■ REQUIREMENT ■
Reproduce the data below word for word, leaving out the pictures.

§ §

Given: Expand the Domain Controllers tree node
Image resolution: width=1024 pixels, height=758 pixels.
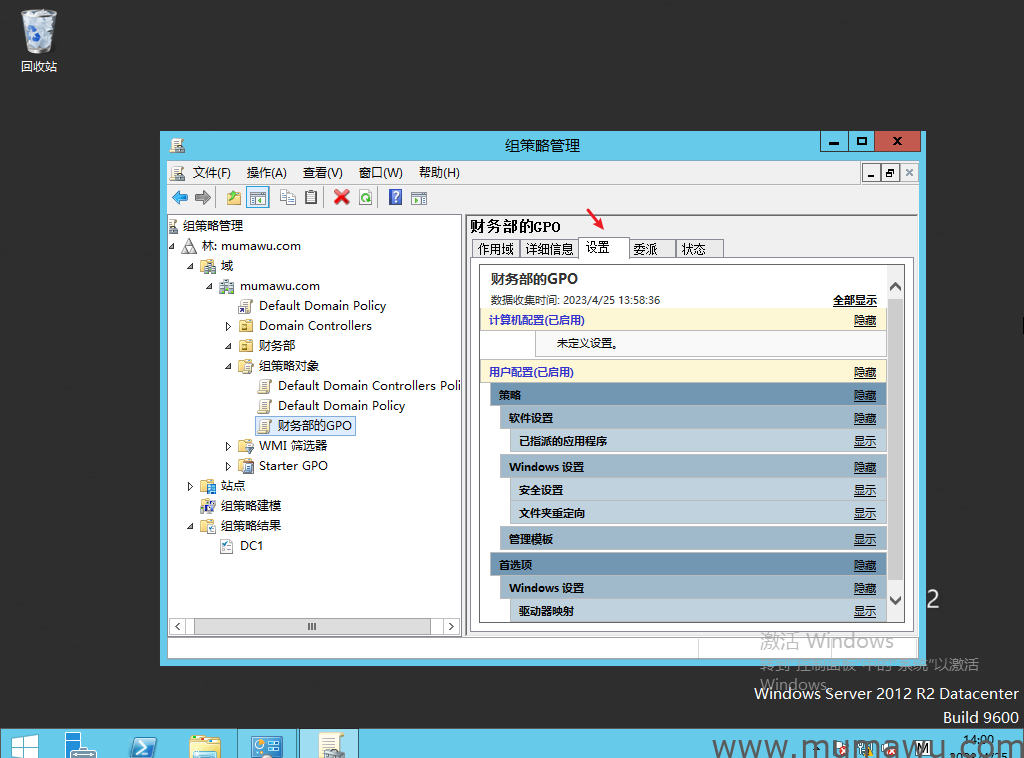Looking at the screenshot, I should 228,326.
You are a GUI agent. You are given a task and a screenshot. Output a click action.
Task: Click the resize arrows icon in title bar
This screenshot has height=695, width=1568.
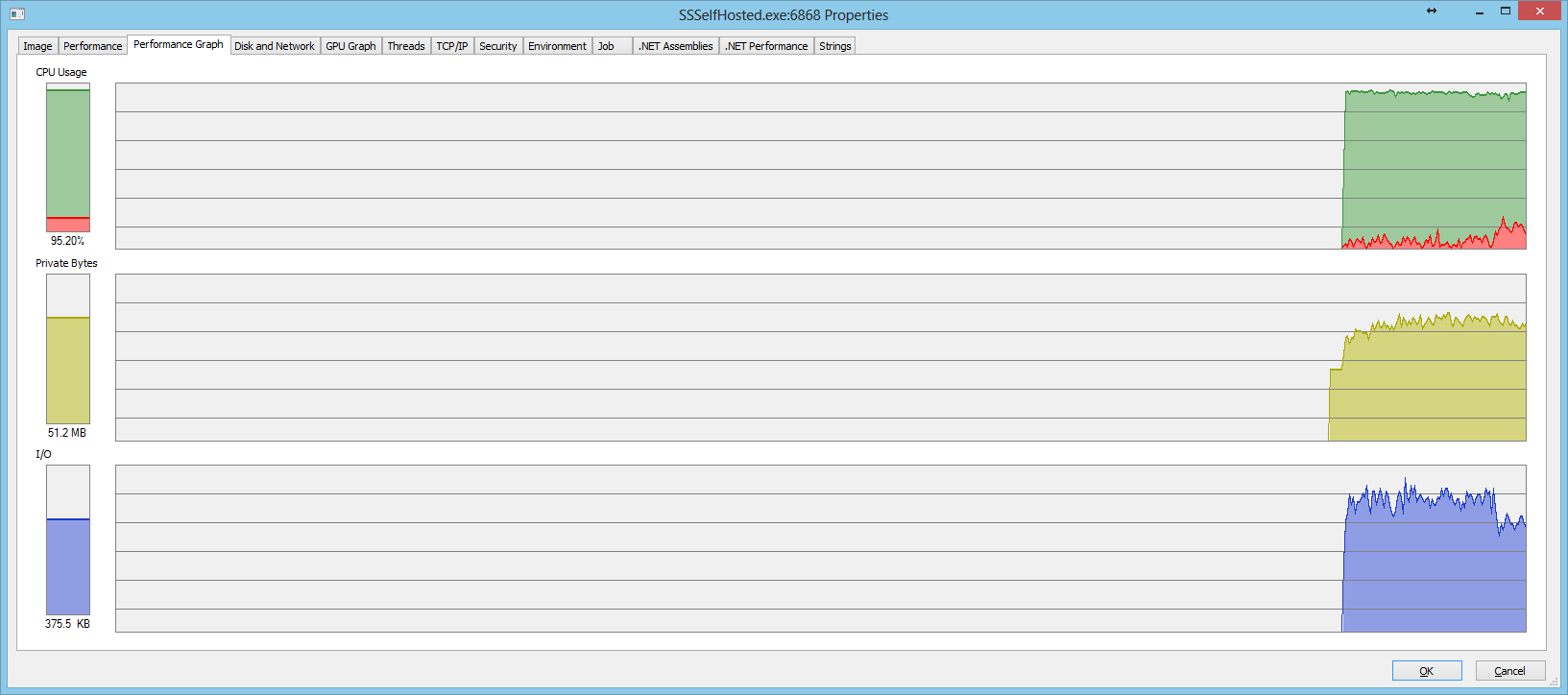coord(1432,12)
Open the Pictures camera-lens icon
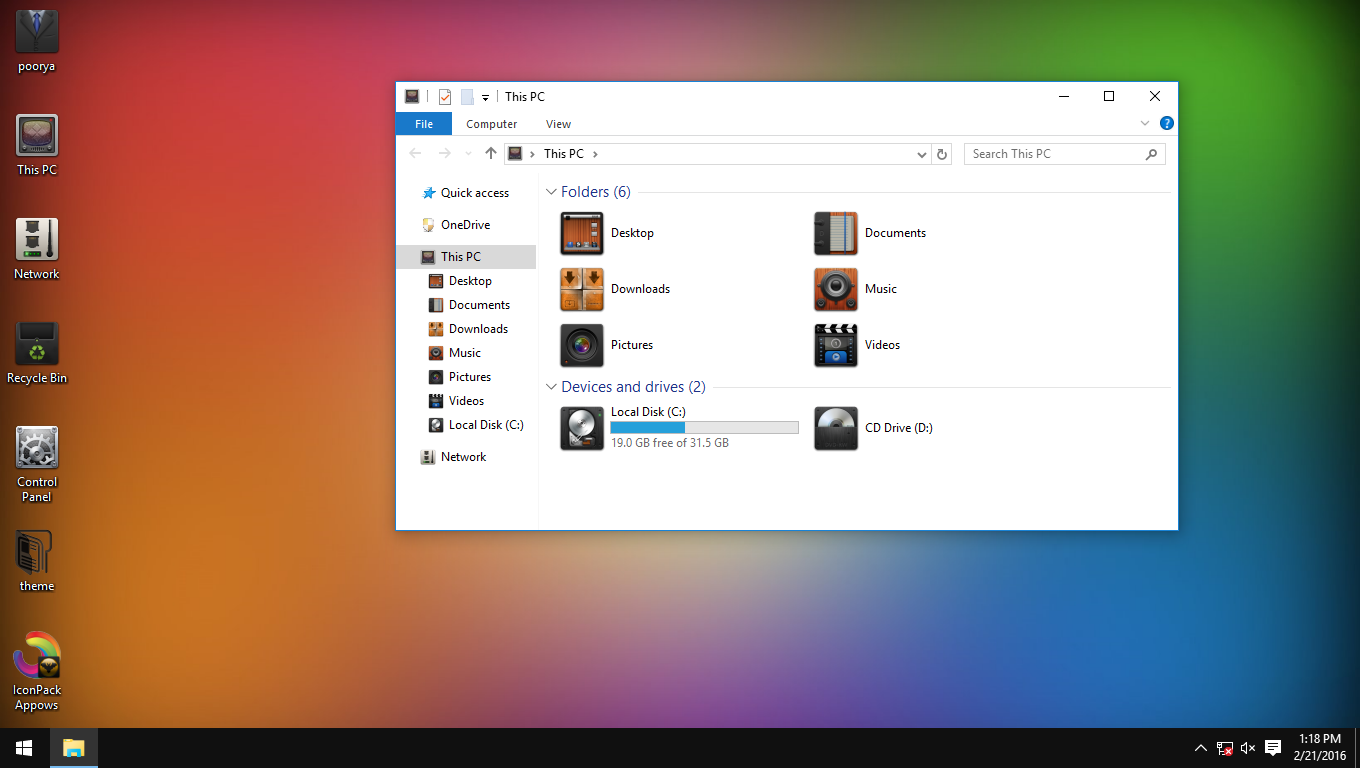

§ §

■ FULL RESPONSE ■
Given: Expand the Domain Controllers tree node
Image resolution: width=1024 pixels, height=758 pixels.
Looking at the screenshot, I should 228,326.
You are a GUI agent. You are given a task and a screenshot. Output a click action.
Task: Click the resize arrows icon in title bar
This screenshot has height=695, width=1568.
coord(1432,12)
Open the Pictures camera-lens icon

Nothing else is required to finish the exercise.